━━━ SUPPLIED RECORDS ━━━
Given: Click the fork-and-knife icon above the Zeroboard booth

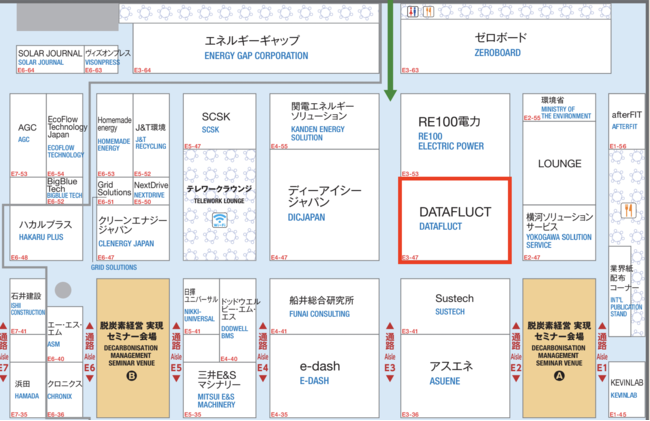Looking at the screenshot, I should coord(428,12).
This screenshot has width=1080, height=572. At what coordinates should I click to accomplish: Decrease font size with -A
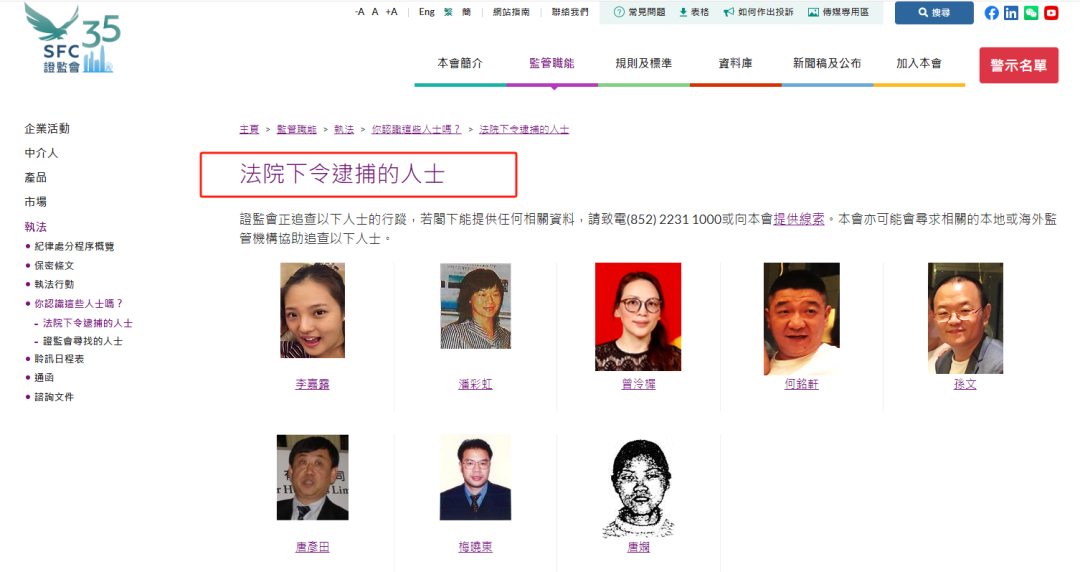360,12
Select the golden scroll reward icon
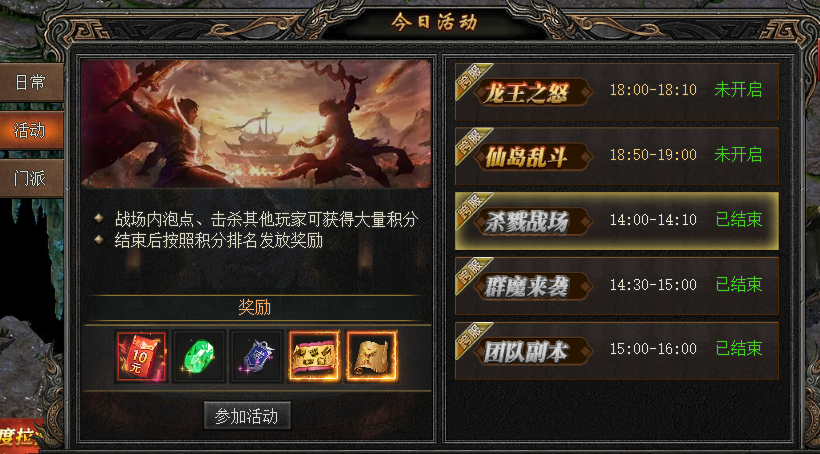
━━━
EXERCISE DIRECTIONS
Switch every "icon" in the data above to "symbol" and write the lines out again with nothing else changed, leaving out the pictures.

EXERCISE ANSWER
Given: Click the fork-and-knife symbol above the Zeroboard booth

Looking at the screenshot, I should coord(428,12).
This screenshot has width=1080, height=572. At what coordinates should I click to accomplish: Decrease font size with -A
360,12
Select the golden scroll reward symbol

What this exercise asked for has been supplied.